Page MenuHomeFreeBSD

Add the netdump mbuf allocator.

Authored by markj on May 1 2018, 5:21 PM.



The aim here is to permit mbuf allocations after a panic without
calling into the page allocator, without imposing any runtime overhead
during regular operation of the system, and without modifying driver
code. The approach taken is to pre-allocate a number of mbufs and
clusters, storing them in linked lists. The lists back a set of UMA
cache zones which replace the regular mbuf/cluster UMA zones. At panic
time, the zone pointers are overwritten with those of the cache zones,
so m_get() and so on return mbufs from the linked lists.

The main complication is that a few drivers (cxgb and iflib) cache mbuf
zone pointers from m_getzone(), so they need some special handling.

Diff Detail

rS FreeBSD src repository
Automatic diff as part of commit; lint not applicable.
Automatic diff as part of commit; unit tests not applicable.

Event Timeline

markj created this revision.May 1 2018, 5:21 PM
shurd added a subscriber: shurd.May 1 2018, 6:02 PM
sbruno accepted this revision.May 1 2018, 8:52 PM
This revision is now accepted and ready to land.May 1 2018, 8:52 PM
emaste added a subscriber: emaste.May 2 2018, 12:11 AM
emaste added inline comments.
871 ↗(On Diff #42038)

just commit these independently first?

julian added a subscriber: julian.May 2 2018, 5:33 AM
julian added inline comments.
383 ↗(On Diff #42038)

how about a big comment here separating this code from 'regular code' so that the casual reader can instantly know what is going on.

know it's ifdef'd but take the message in this review and make it a comment.

496 ↗(On Diff #42038)

in some cases it has been known to dump memory and then keep running.
do you have a way to 'un-overwrite' the zone pointers?

julian accepted this revision.May 2 2018, 6:13 AM
markj added inline comments.May 2 2018, 2:15 PM
383 ↗(On Diff #42038)

netdump_mbuf_reinit() already has a similar comment; I'll move it.

496 ↗(On Diff #42038)

Not at the moment.
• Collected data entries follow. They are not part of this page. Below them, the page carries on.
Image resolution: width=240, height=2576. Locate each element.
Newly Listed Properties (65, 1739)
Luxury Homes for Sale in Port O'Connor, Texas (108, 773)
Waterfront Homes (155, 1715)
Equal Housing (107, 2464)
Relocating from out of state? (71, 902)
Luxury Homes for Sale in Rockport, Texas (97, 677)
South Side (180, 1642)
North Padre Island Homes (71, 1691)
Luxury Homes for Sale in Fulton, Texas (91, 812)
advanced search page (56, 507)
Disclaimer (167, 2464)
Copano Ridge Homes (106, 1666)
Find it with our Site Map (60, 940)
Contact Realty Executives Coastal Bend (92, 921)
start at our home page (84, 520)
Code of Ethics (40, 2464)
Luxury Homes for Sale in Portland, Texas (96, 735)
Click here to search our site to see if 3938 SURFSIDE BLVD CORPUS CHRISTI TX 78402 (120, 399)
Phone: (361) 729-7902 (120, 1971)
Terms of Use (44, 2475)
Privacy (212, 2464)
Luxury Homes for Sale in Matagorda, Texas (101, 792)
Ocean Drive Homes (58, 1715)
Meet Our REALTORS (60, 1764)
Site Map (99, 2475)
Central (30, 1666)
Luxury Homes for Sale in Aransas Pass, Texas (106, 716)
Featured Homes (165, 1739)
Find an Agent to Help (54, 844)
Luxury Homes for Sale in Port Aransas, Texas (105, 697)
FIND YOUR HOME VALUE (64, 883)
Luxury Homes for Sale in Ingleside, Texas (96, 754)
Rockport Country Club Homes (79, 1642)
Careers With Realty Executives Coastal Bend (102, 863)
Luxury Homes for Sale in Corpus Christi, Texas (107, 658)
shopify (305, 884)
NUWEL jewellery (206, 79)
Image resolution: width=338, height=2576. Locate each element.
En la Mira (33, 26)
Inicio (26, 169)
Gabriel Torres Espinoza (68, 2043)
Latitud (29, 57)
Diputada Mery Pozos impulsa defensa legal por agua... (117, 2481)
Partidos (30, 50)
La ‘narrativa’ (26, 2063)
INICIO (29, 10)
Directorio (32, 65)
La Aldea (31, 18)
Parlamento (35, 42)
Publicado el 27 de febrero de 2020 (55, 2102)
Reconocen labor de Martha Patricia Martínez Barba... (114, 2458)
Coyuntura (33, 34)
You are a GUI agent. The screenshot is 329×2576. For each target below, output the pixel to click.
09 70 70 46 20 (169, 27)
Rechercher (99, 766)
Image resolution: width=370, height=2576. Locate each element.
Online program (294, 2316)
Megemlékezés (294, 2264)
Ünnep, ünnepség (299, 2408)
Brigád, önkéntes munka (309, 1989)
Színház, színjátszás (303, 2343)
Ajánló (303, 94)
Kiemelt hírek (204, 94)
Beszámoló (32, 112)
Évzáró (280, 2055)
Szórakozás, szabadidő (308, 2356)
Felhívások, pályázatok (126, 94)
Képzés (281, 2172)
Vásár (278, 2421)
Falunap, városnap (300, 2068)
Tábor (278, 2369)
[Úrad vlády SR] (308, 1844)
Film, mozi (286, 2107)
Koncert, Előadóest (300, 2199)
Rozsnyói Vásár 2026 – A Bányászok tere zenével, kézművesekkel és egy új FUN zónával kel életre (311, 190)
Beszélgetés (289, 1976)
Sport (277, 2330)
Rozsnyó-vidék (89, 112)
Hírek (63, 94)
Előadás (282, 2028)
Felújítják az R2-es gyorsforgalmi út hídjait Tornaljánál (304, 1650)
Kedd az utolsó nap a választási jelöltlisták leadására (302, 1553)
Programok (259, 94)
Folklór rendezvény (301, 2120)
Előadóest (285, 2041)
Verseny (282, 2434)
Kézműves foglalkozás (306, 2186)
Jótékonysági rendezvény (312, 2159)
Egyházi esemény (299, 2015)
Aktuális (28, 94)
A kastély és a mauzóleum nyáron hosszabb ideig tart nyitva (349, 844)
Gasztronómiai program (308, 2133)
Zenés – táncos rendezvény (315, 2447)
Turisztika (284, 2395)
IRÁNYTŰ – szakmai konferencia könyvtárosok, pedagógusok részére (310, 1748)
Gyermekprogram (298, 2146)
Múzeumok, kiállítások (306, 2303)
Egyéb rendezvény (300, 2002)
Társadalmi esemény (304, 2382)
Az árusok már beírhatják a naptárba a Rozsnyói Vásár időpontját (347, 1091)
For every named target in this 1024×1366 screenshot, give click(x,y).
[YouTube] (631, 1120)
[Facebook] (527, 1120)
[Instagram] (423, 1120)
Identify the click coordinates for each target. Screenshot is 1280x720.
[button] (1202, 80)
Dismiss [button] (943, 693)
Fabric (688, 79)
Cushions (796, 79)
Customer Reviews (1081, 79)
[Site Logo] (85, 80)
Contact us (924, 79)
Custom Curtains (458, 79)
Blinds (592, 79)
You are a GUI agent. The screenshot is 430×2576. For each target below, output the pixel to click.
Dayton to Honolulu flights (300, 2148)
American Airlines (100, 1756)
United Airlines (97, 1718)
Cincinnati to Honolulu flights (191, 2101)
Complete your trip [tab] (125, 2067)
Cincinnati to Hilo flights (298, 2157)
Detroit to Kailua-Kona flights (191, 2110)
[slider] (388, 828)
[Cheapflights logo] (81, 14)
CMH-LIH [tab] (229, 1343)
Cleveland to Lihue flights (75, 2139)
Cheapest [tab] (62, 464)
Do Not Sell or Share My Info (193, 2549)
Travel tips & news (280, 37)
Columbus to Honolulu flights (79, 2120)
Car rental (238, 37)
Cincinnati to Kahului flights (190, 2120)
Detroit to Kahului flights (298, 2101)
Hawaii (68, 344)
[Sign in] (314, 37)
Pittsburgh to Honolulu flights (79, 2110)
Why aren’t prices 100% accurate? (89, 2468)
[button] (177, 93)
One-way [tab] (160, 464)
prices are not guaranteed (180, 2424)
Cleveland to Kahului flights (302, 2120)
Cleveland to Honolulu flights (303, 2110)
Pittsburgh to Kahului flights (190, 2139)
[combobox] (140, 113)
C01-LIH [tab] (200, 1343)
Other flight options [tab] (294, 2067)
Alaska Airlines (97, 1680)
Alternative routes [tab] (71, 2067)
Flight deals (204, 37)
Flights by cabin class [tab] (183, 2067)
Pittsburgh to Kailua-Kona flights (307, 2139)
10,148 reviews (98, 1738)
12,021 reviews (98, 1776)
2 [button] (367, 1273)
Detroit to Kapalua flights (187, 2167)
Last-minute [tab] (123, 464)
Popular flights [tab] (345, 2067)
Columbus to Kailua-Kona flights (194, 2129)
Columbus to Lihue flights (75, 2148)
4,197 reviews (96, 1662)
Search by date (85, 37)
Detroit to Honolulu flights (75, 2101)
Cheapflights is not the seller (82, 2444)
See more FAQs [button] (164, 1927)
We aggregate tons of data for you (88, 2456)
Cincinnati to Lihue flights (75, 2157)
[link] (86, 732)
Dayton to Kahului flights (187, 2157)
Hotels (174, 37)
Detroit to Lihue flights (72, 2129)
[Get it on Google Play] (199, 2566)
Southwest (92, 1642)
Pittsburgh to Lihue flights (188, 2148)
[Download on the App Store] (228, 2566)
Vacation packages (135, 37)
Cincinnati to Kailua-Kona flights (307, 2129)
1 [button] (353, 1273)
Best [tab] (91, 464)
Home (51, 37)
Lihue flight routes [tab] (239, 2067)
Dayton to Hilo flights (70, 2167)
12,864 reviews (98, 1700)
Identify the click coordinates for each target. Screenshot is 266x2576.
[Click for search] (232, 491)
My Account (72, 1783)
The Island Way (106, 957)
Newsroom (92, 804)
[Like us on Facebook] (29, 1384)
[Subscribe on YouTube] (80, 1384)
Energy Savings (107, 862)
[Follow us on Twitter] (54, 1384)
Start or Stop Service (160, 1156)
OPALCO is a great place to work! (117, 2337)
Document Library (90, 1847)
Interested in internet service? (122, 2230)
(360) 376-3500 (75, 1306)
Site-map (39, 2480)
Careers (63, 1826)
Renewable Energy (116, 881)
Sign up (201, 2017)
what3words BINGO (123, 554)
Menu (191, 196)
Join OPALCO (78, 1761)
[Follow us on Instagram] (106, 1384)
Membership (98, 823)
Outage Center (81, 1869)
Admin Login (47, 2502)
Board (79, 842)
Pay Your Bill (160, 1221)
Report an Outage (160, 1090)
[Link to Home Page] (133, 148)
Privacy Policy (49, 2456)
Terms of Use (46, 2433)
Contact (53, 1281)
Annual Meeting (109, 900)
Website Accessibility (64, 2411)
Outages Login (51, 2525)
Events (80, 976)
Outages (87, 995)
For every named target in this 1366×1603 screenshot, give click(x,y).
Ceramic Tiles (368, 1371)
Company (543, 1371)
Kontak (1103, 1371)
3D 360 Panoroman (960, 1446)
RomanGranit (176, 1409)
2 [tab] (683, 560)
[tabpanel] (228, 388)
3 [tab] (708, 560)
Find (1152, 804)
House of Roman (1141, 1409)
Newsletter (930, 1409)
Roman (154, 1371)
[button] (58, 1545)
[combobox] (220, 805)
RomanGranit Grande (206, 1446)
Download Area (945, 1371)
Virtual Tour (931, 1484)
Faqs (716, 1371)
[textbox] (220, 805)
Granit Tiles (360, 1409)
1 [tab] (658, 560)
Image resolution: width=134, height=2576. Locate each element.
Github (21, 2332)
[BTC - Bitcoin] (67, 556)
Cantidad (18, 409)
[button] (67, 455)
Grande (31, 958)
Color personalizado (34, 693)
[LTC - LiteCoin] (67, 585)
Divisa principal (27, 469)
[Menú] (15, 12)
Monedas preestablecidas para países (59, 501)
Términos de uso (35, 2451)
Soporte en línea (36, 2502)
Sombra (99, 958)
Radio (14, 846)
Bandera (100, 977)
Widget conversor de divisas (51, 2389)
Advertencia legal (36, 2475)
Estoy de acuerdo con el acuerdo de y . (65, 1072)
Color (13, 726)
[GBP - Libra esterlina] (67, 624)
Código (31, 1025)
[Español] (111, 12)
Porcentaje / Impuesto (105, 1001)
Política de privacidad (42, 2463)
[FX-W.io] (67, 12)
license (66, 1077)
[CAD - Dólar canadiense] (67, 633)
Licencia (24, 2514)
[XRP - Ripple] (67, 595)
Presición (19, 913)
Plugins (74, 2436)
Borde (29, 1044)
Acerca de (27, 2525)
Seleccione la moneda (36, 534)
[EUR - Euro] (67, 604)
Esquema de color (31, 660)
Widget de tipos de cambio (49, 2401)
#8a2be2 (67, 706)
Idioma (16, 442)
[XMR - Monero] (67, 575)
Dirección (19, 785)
I will look into the difficulty of getting that to work.

871 ↗(On Diff #42038)

Yeah, didn't mean to include these.

markj updated this revision to Diff 42155.May 4 2018, 7:53 PM
  • Move comments around.
This revision now requires review to proceed.May 4 2018, 7:53 PM
markj marked an inline comment as done.May 4 2018, 7:56 PM
markj added inline comments.
496 ↗(On Diff #42038)

For the initial revision I plan to just return an error if one attempts to netdump while panicstr == NULL. From DDB one can execute "panic" to get a dump in that case. It may be possible for the system to resume operation after a netdump, but I don't think it's very straightforward, so I will punt on that for now.

This revision was not accepted when it landed; it landed in state Needs Review.May 6 2018, 12:20 AM
This revision was automatically updated to reflect the committed changes.